Lucas Crawford (University of New Brunswick)
zethu Matebeni (University of Cape Town)
Carlos Motta (Artist, New York)
Moderated by Kian Goh (UCLA)
Artistic Genealogies: The Legacies of Trans History
Despite the increasing hyper-visibility of trans people in public culture over a century, vital histories of trans life have been lost, neglected, obscured, hidden, and erased. At the same time, cultural practitioners, both historically and today, have devised methods to collect, chronicle, and share trans cultural production and other historical residues. For many artists and archivists, exploring the past has been particularly instrumental for visualizing the future. Reflecting on the archive as a site of not only intergenerational memory, but also historical possibility, this panel will center on the following questions. In what meaningful ways have artists, curators, and researchers excavated, sustained, and re-animated these archives? How does trans history open up new understandings of the archive’s role and responsibility? What tensions and discrepancies emerge in the project of institutionalizing such histories?

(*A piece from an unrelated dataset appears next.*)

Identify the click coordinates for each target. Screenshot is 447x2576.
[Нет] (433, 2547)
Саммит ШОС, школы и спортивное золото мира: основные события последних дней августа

Shu Lea Cheang (Artist, Taipei and Paris)
Wu Tsang (Artist, Los Angeles)
Chris E. Vargas (Artist, Bellingham, Washington)
Moderated by Susan Stryker (University of Arizona)
Considering Forms: Transgender and Genderqueer Artistic Strategies
Whether through representation or abstraction, art and image-making have been important tools for engaging with and theorizing the multiple articulations of gender. By examining the stakes of visibility and the politics of form as critical concerns for artists, this panel asks: What strategies
do cultural practitioners employ to bridge physical and imaginative borders, and how do these strategies complicate presumptions about identification and expression? Beyond its embodiments, how does gender operate as metaphor, as method, as category, or as potential? Moreover, how does art illuminate the manifold intersections of gender with race, sexuality, class, and dis/ability?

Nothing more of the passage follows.